The Monkees singles chronology
| "Pleasant Valley Sunday" (1967) | "Goin' Down" (1967) | "Valleri" (1968) |

= Goin' Down (The Monkees song) =

"Goin' Down" is a song by the American pop rock band the Monkees, written by all four members of the group along with Diane Hildebrand. It was first released as the B-side to the "Daydream Believer" single on Colgems Records on October 25, 1967, in support of the band's fourth album, Pisces, Aquarius, Capricorn & Jones Ltd. The song managed to bubble under the Billboard Hot 100 upon its release.

==Composition==
===Music===
According to interviews with various members of the band, the song was inspired by Mose Allison's "Parchman Farm." Michael Nesmith explained, "Peter [Tork] had always loved to jam on 'Parchman Farm' and started off on this thing. We just headed off into la-la land. Then Micky [Dolenz] started riffing this thing over the top of it." Tork added, "Somebody gave me an arrangement of 'Parchman Farm' that a friend of theirs had sort of generated – the real folk process at work. I had played that version around for a while amongst the guys. I don't remember why we started playing it that day, but we just jammed it unrehearsed." Dolenz concluded, "It was the exact same song, and we were covering it basically. So we did the tracks, and it came out real good. I remember Mike saying, 'All it is is the chord progression; we're not going to steal the melody or anything. Let's use this track but write other words, another melody to it. Why should we just cover somebody else's tune?' So I said, 'OK, fine. Good idea.'"

The song features energetic, rapid lead vocals by Dolenz and big band influences, with an arrangement by jazz musician Shorty Rogers and a high-note trumpet solo by Wrecking Crew member Bud Brisbois.

===Lyrics===
Diane Hildebrand's lyrics to "Goin' Down" describe a man who attempts suicide by drunkenly leaping into a river after his relationship with a woman has ended. He immediately regrets his decision, but achieves a self-realization during the night as the current carries him downstream. By sunrise of the following morning, his mood has greatly improved and he has decided to travel to New Orleans in search of some "swingin' scenes."

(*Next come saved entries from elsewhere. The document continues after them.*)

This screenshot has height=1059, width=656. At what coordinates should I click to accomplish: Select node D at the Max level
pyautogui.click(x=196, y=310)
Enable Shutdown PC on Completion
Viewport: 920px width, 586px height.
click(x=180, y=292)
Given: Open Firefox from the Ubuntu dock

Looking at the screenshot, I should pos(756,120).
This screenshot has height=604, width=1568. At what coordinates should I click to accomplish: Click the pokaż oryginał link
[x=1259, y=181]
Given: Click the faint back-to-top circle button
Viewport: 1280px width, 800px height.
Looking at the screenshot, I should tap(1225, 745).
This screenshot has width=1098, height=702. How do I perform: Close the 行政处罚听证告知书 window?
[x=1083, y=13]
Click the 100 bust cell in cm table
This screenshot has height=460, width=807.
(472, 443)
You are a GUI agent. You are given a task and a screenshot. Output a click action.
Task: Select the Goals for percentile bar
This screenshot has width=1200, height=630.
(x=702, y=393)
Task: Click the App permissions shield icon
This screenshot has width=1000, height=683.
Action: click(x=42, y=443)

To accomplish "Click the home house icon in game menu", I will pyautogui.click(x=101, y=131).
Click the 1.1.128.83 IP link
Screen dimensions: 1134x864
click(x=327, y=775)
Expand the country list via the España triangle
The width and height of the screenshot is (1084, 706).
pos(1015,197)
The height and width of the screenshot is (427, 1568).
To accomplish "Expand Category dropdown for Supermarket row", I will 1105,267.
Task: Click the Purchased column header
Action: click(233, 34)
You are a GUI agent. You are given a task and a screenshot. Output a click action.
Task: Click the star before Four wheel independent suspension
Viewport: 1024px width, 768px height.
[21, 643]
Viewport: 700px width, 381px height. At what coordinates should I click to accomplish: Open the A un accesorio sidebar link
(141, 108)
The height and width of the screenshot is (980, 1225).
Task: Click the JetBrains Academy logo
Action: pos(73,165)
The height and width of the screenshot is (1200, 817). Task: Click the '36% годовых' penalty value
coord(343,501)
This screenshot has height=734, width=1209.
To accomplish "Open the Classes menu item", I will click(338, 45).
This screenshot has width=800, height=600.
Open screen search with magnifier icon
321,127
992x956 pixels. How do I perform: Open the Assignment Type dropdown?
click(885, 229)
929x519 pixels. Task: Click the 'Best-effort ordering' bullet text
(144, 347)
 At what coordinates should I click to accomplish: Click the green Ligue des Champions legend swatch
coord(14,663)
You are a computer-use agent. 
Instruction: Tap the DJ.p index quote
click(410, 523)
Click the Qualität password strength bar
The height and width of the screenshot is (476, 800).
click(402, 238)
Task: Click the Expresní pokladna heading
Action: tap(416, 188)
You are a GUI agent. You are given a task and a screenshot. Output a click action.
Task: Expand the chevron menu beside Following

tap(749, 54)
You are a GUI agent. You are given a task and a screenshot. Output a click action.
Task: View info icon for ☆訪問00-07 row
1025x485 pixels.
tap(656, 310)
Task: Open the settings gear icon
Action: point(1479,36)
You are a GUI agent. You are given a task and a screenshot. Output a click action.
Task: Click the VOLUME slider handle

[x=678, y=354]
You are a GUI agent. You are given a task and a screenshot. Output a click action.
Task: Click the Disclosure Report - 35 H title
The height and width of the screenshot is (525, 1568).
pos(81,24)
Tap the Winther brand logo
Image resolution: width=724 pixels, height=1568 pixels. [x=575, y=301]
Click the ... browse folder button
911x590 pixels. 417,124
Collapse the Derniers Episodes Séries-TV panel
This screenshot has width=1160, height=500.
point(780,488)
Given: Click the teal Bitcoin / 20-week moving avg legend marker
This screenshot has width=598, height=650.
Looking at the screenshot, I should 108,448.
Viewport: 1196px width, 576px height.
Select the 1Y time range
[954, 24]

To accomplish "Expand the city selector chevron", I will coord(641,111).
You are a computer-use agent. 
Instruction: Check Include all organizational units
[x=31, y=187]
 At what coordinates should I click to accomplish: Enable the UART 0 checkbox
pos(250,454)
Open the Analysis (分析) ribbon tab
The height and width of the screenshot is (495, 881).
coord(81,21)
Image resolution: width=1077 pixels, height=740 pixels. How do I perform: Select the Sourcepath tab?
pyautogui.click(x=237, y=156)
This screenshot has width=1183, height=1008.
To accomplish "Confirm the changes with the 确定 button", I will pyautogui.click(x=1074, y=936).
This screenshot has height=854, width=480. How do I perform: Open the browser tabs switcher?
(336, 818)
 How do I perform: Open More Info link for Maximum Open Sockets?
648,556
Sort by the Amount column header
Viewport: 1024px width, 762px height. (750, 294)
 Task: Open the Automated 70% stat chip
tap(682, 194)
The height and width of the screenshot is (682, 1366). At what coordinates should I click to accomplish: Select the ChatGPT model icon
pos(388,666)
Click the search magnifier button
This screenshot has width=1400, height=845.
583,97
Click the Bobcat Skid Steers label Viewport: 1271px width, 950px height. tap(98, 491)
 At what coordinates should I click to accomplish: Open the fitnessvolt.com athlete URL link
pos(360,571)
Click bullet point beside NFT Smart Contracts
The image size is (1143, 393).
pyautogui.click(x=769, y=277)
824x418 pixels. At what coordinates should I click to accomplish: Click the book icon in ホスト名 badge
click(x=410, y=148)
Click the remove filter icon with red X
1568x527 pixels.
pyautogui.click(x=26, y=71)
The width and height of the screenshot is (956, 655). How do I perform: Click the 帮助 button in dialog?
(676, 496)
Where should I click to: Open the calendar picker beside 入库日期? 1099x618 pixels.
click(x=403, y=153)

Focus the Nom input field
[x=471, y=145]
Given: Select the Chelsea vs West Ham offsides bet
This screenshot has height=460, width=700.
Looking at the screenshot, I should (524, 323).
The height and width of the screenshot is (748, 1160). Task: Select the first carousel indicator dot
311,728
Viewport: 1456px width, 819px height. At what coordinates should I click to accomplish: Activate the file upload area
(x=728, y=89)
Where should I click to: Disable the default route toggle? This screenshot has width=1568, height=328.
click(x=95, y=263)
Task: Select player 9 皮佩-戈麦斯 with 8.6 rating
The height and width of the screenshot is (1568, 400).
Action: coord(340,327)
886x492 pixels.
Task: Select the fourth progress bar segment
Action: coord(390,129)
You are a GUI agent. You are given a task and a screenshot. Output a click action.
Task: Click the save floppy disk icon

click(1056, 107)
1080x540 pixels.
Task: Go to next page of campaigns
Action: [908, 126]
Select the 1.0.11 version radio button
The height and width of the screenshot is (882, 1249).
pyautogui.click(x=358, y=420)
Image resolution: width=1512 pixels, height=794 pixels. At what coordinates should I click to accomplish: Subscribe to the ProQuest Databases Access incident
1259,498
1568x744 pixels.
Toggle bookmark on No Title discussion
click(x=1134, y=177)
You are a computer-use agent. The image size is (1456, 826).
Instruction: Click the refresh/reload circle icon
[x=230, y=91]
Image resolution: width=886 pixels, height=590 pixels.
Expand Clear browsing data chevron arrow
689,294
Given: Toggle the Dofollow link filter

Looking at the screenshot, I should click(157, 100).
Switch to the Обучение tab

Dolenz explained, "Diane Hildebrand was given the track, and she was told to go away and write a song. She came back with this song, and I started practicing it. Singing it like this (adopts slow tempo). She said, 'No, no. It's twice that fast.' I was doing it half-time. I remember that I said, 'What?!' She said, 'Yes, it's twice that fast.' I get a lot of comments about that tune. (On the TV show) I did that live. You don't see nobody doing that stuff these days, do ya?"

==Reception and legacy==
With the song's A-side "Daydream Believer" reaching number one on the Billboard Hot 100, "Goin' Down" managed to chart at number 104 nationally. After its release, the composition became a staple of the Monkees' touring setlists, with a live version of the song appearing on the album 2001: Live in Las Vegas. An extended rendition of "Goin' Down" also appears on the deluxe version of Pisces, Aquarius, Capricorn & Jones Ltd., Greatest Hits, The Best of the Monkees, and Extended Versions.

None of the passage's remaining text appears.